Oder anders formuliert - für jene die sich gerne mittels ihrer Sprache von der 
Welt der Nichtwissenschaftler und –wissenschaftlerinnen abgrenzen
möchten: wegen der kommunikativen Attraktivität des Kundenbegriffs. 

        Managementlehre, Konsumforschung und Marketing bilden das Rückgrat des 
bibliothekswissenschaftlichen Denkens. Gleichsam steckt in diesen drei Punkten 
auch das ganze traurige Bibliotheksbild: das Verständnis der 
Bibliotheksbesucherinnen und –besucher als Konsumentinnen und Konsumenten. Die 
armseligen Instrumente für Fantasielose (z.B.: BIX oder Bibliothek mit Qualität 
und Siegel), in denen fast ausschließlich Quantität steckt und die wir der 
Bibliotheksumwelt konsequent als Qualität anbieten, sind ein gutes Indiz 
hierfür. 

        Die Soziologie des Kundenbegriffes hingegen interessiert kaum. Wie 
verändern wir die Einrichtung mit dem Verständnis der Bibliotheksbesucherinnen 
und –besucher als Kundinnen und Kunden? Die auch in der 
bibliothekswissenschaftlichen Literatur durchaus belegbare Komplementärrolle 
Bibliothekar / Leserin (und andersherum) wurde bspw. durch nichts ersetzt. Die 
Funktionszuschreibung der Bibliothek in der Gesellschaft wurde quasi einfach in 
die Tonne getreten und mit einem Begriff ersetzt, der keine Rolle in der 
Gesellschaft beschreibt, sondern eine Rolle auf dem Markt – dem Kundenbegriff. 

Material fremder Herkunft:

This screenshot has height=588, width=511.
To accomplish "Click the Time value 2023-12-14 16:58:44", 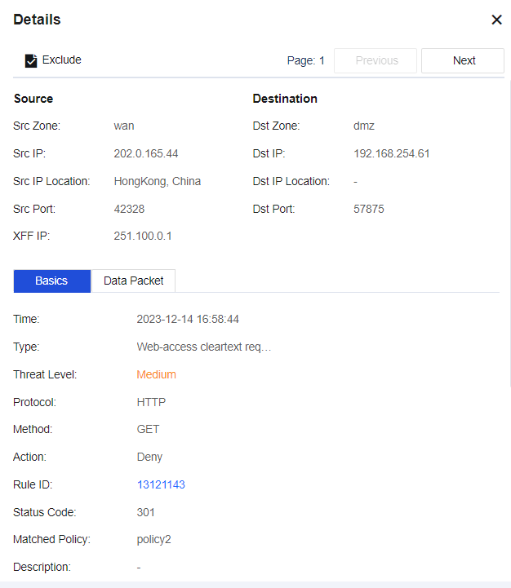I will tap(188, 319).
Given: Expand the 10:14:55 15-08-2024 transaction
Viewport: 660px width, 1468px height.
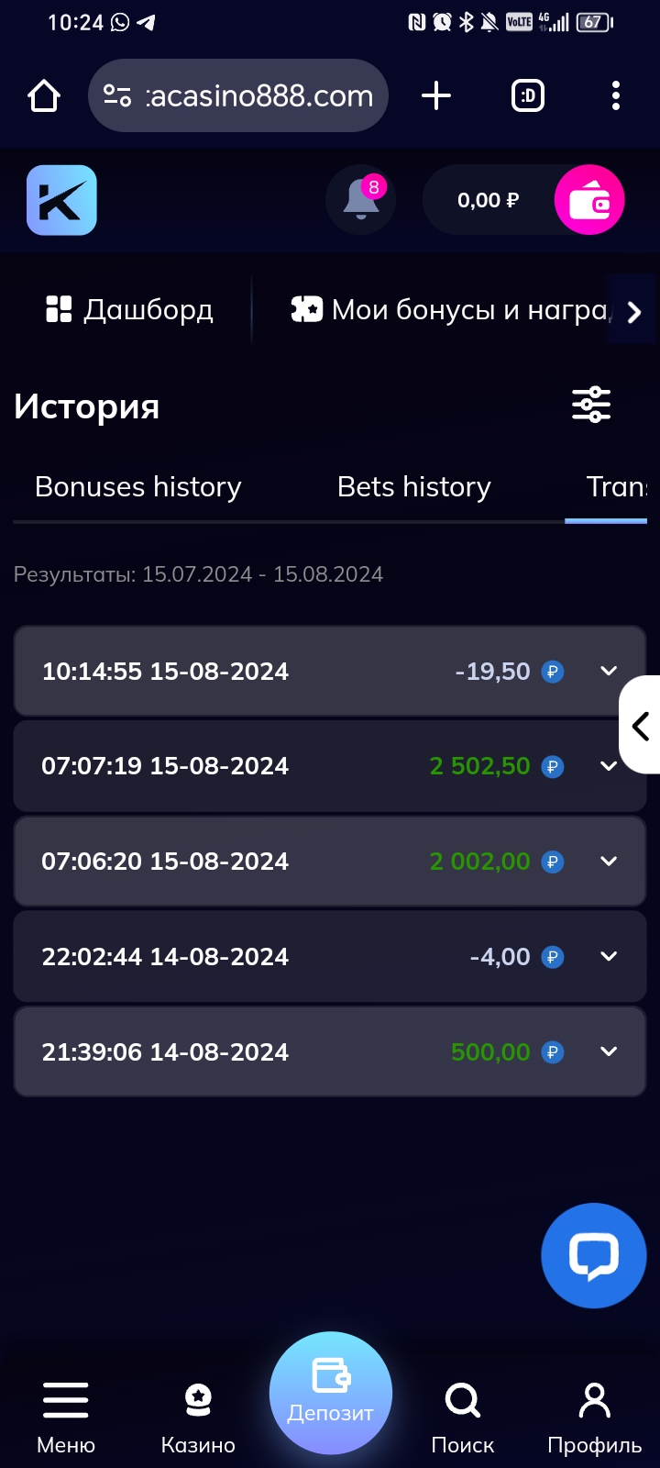Looking at the screenshot, I should click(608, 672).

        Ein weiterer Punkt: das gesetzlich zugesicherte Anrecht auf z.B. eine 
Informationsdienstleistung (Bibliotheksgesetz) wird gerade vom dbv beständig 
gefordert. Damit schließen Sie jedoch gerade einen Markt aus und definieren 
eine Art Vertragsbeziehung. Daraus lässt sich ein schlichter semantischer 
Missbrauch ableiten, ähnlich dem in den sogenannten Arbeitsagenturen. Auch dort 
möchte man nichts erwerben.
Der Tauschwert für die zu erbringende Dienstleistung z.B.
Arbeitslosengeld ist bereits erbracht. Selbiges fordern Sie für Bibliotheken 
und ignorieren mittels der Nutzung des Kundenbegriffs jegliche Konsequenz. 

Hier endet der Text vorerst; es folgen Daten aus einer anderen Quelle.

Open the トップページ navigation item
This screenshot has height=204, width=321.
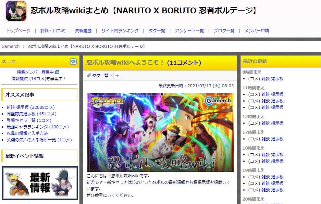pos(18,31)
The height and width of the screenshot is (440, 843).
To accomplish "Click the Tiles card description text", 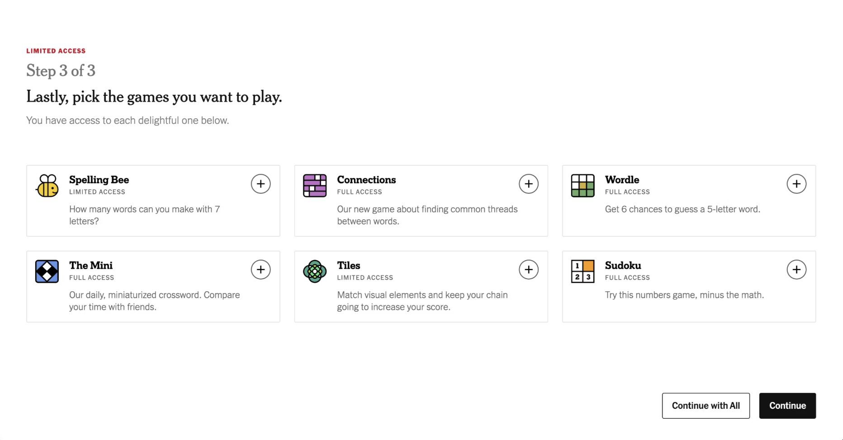I will (x=422, y=301).
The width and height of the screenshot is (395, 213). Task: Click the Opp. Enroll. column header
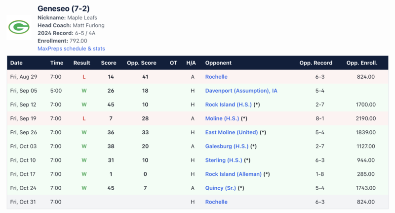361,63
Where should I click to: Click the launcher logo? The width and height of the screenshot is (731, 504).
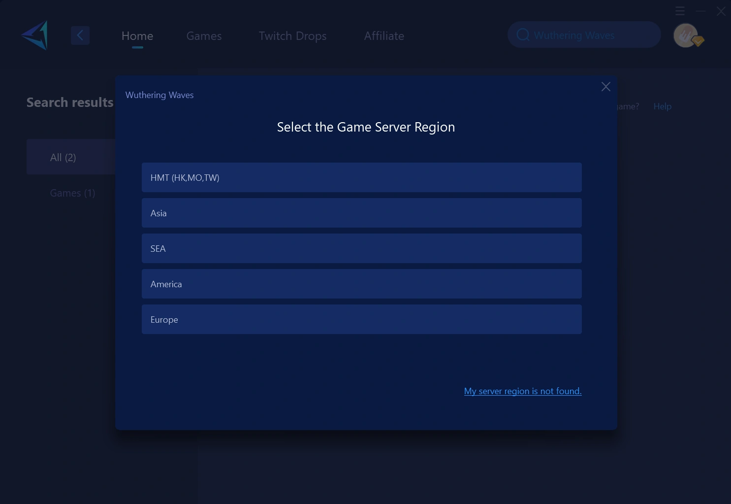pos(34,35)
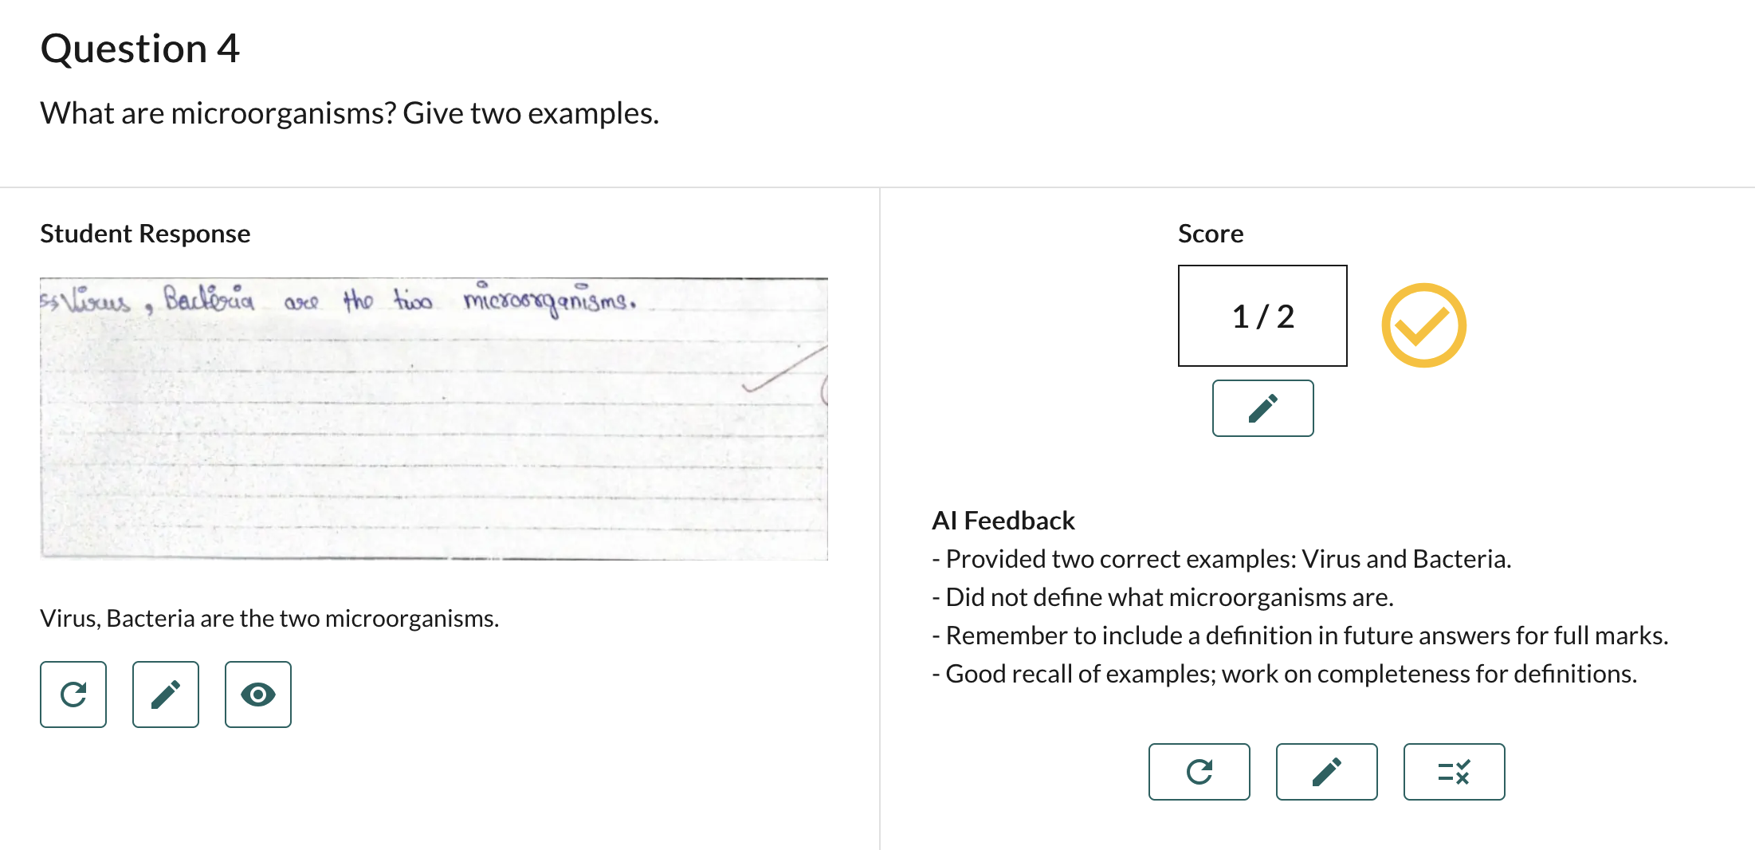Select the Question 4 heading

[x=140, y=48]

        Diese wenigen Sätze bitte ich als kürzeste Kurzform zu verstehen.
Zahlreiche Publikationen zum Kundenbegriff existieren außerhalb des 
bibliothekarischen Mantras (Managementlehre, Konsumforschung und Marketing). 
Nirgendwo ist eine ähnliche Vereinfachungswut nachzuvollziehen wie in unserer 
Fachwissenschaft. 

        Aber verstehen Sie mich nicht falsch, gerne bewerbe ich mich um die 
Mitarbeit in der Kommission. Sehr gerne helfe ich dabei aufzuzeigen, warum 
diese Kommission Zeit-, Geld- und Hirnverschwendung darstellt. 

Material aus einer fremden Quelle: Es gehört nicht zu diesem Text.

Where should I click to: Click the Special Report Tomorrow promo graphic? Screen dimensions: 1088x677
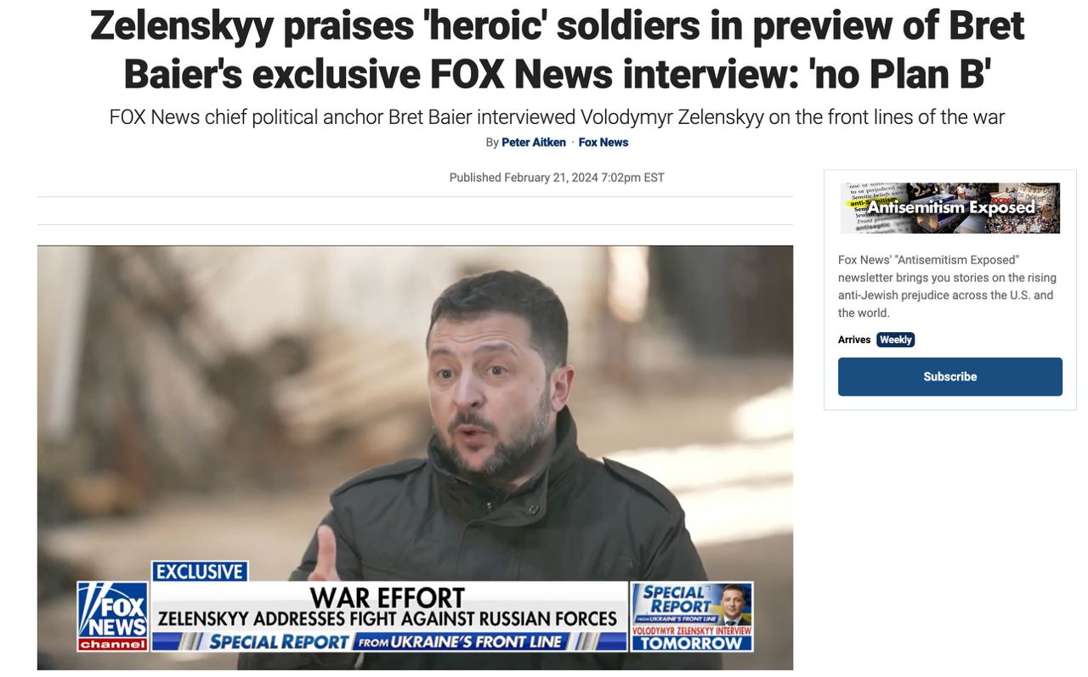click(x=691, y=617)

        Nun noch ein paar Worte zu den Visionen für deutsche Bibliotheken u.
Informationseinrichtungen: 

        Ein Blick in das Modulhandbuch des Bibliotheksstudiengangs der HAW 
zeigt eines deutlich: Studierende werden keinesfalls befähigt den Kundenbegriff 
zu verstehen und zu hinterfragen. Gleichwohl taucht dieser Begriff durchgehend 
in diesem Studiengang auf. Studierende sprechen wie selbstverständlich vom 
Bibliothekskunden und der Bibliothekskundin. Dieser Zustand ist aus meiner 
Sicht nicht nur fachlich fragwürdig, sondern vor allem moralisch. Man kann hier 
nicht von der Anleitung zur wissenschaftlichen Arbeit sprechen, man muss 
definitiv vom Versuch der Erziehung zu einem bestimmten persönlichen 
Rollenverständnis in der Gesellschaft sprechen. 

        Insofern verstehen Sie meinen Beitrag gerne als meinen Teil eines 
Dialoges, der Sie dazu auffordert grundlegende fachliche und moralische Grenzen 
einzuhalten und die Zukunftsgedanken auf ein solides Fundament zu stellen, 
statt sich in einem oberflächlichen und für die Zukunft des Berufsstandes 
gefährlichen Geschwurbel zu verfangen.